Seulement bémol, les particuliers ne sont pas les initiateurs de son ascension. Ils ne détiennent à l’heure actuelle en France qu’un tiers des encours. Le reste se trouvant entre les mains des institutionnels et des employés par le biais de l’épargne salariale.
L’ISR peine-t-il à convaincre les particuliers ?
Si les particuliers restent aujourd’hui si étrangers à l’ISR, ce n’est pas par méfiance, désaveu ou rejet, mais par manque de connaissance. Aujourd’hui, seuls 8% des Français indiquent savoir ce qu’est l’ISR. Pourtant, si l’on compare à la notion de commerce équitable, nouveauté également engendrée par les années 2000, le message s’est répandu, à la différence, comme une trainée de poudre. Alors pourquoi l’ISR n’a-t-il pas suivi le même chemin? En cause, une information non relayée par les canaux directement en relation avec la clientèle : les agences bancaires. “Le problème vient du fait que le conseiller ne connait pas mieux l’ISR que l’épargnant qui le consulte. Ils n’y sont pas formés. On a vu des cas où les clients faisaient des démarches proactives pour se renseigner sur certains fonds et contrats, mais qui au bout de 2 ans n’avaient toujours pas de réponse de leur agence” déplore Anne-Catherine Husson-Traore.

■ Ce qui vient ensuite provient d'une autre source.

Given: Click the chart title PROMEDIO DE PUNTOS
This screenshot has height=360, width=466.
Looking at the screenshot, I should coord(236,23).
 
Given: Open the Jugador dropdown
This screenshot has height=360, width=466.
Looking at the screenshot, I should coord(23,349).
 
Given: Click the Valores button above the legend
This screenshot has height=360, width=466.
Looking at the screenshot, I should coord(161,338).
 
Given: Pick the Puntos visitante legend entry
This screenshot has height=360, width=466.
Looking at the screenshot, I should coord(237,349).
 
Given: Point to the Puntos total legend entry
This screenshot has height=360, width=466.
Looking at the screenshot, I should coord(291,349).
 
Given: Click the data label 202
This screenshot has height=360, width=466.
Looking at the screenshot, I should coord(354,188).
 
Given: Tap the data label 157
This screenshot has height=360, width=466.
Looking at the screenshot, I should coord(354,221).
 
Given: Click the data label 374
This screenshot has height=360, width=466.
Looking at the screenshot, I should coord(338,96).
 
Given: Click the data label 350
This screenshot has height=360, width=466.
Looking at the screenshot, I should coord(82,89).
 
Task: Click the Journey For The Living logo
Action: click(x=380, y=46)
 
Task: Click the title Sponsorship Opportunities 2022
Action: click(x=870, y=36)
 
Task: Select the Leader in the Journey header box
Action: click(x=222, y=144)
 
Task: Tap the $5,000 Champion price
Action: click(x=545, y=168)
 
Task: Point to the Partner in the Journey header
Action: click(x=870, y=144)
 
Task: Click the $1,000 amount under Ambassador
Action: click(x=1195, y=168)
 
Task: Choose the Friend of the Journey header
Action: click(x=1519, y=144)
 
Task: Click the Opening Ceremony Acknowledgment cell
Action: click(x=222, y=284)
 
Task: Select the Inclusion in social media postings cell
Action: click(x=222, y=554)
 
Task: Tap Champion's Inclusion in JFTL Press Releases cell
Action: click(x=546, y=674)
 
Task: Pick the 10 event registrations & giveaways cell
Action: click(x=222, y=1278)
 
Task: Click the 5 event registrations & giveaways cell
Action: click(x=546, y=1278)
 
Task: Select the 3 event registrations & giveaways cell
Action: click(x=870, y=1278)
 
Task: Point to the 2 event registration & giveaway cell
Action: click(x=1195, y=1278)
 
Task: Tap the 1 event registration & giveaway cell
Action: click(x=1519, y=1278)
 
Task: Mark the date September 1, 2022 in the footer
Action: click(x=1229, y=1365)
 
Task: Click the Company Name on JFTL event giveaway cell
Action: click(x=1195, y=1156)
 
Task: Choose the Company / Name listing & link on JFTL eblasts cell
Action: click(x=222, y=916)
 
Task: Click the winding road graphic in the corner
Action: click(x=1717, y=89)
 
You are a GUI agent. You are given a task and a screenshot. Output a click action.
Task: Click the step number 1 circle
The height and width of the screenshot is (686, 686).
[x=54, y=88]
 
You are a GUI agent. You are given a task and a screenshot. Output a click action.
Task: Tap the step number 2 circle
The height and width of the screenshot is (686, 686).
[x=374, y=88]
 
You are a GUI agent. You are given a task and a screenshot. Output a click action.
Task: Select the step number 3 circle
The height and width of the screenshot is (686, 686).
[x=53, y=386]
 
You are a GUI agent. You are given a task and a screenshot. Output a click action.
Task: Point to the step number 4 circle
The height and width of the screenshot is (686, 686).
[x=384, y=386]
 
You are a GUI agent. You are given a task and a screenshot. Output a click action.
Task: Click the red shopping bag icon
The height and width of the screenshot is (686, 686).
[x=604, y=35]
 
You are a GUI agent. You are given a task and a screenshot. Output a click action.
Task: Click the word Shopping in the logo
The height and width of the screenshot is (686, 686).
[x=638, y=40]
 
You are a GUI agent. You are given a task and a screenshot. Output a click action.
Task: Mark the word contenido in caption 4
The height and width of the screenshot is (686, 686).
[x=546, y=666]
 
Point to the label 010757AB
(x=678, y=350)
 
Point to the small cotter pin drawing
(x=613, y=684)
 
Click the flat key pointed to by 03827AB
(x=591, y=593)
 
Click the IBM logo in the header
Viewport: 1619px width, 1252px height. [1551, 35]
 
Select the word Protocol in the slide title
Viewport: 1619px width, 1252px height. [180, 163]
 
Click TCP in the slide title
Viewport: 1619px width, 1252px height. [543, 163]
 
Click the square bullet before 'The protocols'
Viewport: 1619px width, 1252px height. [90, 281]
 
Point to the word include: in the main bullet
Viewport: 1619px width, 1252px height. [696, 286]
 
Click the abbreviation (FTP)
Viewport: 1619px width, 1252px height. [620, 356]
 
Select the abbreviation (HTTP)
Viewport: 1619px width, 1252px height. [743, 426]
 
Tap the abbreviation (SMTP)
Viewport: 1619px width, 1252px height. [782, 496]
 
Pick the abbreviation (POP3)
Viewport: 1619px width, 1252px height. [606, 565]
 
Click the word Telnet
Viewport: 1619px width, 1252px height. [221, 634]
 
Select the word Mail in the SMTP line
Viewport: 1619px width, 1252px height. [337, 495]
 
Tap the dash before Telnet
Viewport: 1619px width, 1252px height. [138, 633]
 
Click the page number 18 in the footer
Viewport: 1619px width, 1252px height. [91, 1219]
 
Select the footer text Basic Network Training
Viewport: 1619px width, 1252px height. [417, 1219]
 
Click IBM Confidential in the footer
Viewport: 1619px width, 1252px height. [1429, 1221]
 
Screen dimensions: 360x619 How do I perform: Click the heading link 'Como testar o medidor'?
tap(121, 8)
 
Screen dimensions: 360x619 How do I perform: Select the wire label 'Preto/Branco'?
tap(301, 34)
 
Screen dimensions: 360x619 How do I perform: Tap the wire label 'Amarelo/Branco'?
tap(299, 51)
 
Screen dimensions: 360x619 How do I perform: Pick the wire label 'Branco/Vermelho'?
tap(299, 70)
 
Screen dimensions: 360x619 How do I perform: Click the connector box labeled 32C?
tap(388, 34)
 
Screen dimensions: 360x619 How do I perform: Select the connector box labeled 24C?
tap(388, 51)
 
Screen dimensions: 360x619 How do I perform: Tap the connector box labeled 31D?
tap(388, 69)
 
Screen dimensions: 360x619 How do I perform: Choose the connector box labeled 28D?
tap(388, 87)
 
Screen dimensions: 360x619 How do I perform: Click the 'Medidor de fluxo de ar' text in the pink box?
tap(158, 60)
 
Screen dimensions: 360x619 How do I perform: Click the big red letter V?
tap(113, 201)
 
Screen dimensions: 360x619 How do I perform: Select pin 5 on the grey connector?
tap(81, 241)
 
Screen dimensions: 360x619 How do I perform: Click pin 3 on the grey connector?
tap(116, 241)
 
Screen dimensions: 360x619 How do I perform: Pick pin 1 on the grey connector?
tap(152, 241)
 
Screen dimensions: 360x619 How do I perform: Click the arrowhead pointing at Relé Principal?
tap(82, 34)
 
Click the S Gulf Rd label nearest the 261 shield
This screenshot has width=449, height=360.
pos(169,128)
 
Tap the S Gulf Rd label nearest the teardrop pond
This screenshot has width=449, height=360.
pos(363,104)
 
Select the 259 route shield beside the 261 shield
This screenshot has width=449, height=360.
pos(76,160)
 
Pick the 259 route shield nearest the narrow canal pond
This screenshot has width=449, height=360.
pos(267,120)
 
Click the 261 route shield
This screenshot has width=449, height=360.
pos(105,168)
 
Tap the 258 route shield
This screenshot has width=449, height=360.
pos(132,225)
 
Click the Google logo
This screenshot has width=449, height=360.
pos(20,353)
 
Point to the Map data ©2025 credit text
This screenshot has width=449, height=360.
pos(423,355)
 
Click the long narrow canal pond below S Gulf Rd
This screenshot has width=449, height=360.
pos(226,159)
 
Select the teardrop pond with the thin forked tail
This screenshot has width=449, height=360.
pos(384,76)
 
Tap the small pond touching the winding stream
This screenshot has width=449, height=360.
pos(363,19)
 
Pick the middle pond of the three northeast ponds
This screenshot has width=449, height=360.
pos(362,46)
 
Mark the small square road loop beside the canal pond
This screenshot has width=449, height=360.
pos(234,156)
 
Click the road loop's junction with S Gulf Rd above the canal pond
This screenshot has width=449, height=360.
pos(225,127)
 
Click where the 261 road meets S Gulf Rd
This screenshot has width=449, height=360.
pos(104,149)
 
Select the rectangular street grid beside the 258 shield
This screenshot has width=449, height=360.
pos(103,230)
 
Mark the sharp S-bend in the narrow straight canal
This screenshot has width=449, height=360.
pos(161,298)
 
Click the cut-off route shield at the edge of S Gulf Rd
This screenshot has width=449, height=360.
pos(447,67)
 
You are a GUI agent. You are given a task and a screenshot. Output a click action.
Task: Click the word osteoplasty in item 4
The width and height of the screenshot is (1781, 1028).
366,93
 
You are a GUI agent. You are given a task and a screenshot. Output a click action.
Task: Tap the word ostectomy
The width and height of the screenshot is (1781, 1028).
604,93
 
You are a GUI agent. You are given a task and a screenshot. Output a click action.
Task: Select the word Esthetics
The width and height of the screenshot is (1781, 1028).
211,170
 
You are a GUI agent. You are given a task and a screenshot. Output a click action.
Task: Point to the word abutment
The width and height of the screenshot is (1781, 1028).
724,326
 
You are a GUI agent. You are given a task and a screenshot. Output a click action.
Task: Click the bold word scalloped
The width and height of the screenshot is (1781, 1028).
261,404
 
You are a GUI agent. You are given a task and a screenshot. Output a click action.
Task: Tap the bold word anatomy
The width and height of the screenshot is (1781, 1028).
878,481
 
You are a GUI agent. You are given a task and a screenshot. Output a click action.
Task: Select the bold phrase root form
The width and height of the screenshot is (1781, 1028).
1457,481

Alors malgré tout, l’ISR est-il une valeur sure ?
“L’ISR est sans nul doute une valeur sure. Éthique, traçabilité, transparence et performance, que demander de plus ? Mais le terme et ses fonds d’investissements sont trop complexes à expliquer. Dans l’imaginaire d’un particulier, la méthodologie d’évaluation des entreprises ne signifient rien, il ne voie que des chiffres, des notes fourre-tout qu’il n’appréhende pas. Danone a obtenu 8 sur 10. Ok! Et alors ?” constate François Lett.
Ainsi pourrait-on conclure que l’ISR n’est pas fondamentalement différent de l’investissement classique. L’un mise sur le rendement, l’autre cherche à conférer une certaine morale à des placements financiers. On pourrait sentir poindre là la bonne vieille théorie de l’utilitarisme : “tout ce qui est utile est bon, l’utile est source de toutes les valeurs”. Et ce ne serait pas faux. Oui, l’ISR s’inscrit sans doute dans cette doctrine. Mais…assaisonné à la sauce XXIème siècle. Il ne relève pas du don et n’en oublie pas pour autant son caractère libéral. Investir éthique, d’accord, mais sans mettre de côté le facteur rentabilité cher aux épargnants. Car l’ISR rapporte, et même autant que tout placement financier traditionnel.